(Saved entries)

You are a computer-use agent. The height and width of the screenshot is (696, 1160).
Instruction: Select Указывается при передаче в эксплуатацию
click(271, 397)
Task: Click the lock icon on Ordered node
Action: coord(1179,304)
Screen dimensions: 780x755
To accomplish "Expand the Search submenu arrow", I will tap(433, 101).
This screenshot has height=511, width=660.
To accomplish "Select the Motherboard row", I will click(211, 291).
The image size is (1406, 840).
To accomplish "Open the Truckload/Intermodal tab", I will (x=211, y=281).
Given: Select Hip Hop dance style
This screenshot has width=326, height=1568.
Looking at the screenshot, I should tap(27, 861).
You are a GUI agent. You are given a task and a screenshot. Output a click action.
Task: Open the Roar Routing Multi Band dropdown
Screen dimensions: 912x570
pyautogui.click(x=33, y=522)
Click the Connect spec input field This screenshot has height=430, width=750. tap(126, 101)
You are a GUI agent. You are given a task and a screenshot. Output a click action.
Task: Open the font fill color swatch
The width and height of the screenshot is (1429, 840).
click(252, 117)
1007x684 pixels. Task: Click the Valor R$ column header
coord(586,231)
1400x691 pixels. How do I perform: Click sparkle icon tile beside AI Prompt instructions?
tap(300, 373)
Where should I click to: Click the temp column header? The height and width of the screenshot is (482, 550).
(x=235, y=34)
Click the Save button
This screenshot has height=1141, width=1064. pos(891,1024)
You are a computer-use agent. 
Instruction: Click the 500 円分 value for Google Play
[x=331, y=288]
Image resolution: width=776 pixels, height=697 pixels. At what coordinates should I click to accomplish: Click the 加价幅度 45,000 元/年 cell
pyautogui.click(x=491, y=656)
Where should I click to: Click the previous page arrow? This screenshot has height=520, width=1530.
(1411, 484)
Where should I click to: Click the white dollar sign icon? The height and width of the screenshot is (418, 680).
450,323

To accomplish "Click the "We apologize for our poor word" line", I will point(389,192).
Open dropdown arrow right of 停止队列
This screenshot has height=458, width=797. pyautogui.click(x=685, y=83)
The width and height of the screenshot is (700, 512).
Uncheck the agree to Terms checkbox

Exercise brief: Restate all of the entries exactly, please.

Written response:
You are a computer-use agent. The height and width of the screenshot is (696, 1160).
Instruction: Select Указывается при передаче в эксплуатацию
click(271, 397)
Task: Click the lock icon on Ordered node
Action: coord(1179,304)
Screen dimensions: 780x755
To accomplish "Expand the Search submenu arrow", I will tap(433, 101).
This screenshot has height=511, width=660.
To accomplish "Select the Motherboard row", I will click(211, 291).
The image size is (1406, 840).
To accomplish "Open the Truckload/Intermodal tab", I will (x=211, y=281).
Given: Select Hip Hop dance style
This screenshot has width=326, height=1568.
Looking at the screenshot, I should tap(27, 861).
You are a GUI agent. You are given a task and a screenshot. Output a click action.
Task: Open the Roar Routing Multi Band dropdown
Screen dimensions: 912x570
pyautogui.click(x=33, y=522)
Click the Connect spec input field This screenshot has height=430, width=750. tap(126, 101)
You are a GUI agent. You are given a task and a screenshot. Output a click action.
Task: Open the font fill color swatch
The width and height of the screenshot is (1429, 840).
click(252, 117)
1007x684 pixels. Task: Click the Valor R$ column header
coord(586,231)
1400x691 pixels. How do I perform: Click sparkle icon tile beside AI Prompt instructions?
tap(300, 373)
Where should I click to: Click the temp column header? The height and width of the screenshot is (482, 550).
(x=235, y=34)
Click the Save button
This screenshot has height=1141, width=1064. pos(891,1024)
You are a computer-use agent. 
Instruction: Click the 500 円分 value for Google Play
[x=331, y=288]
Image resolution: width=776 pixels, height=697 pixels. At what coordinates should I click to accomplish: Click the 加价幅度 45,000 元/年 cell
pyautogui.click(x=491, y=656)
Where should I click to: Click the previous page arrow? This screenshot has height=520, width=1530.
(1411, 484)
Where should I click to: Click the white dollar sign icon? The height and width of the screenshot is (418, 680).
450,323

To accomplish "Click the "We apologize for our poor word" line", I will point(389,192).
Open dropdown arrow right of 停止队列
This screenshot has height=458, width=797. pyautogui.click(x=685, y=83)
The width and height of the screenshot is (700, 512).
Uncheck the agree to Terms checkbox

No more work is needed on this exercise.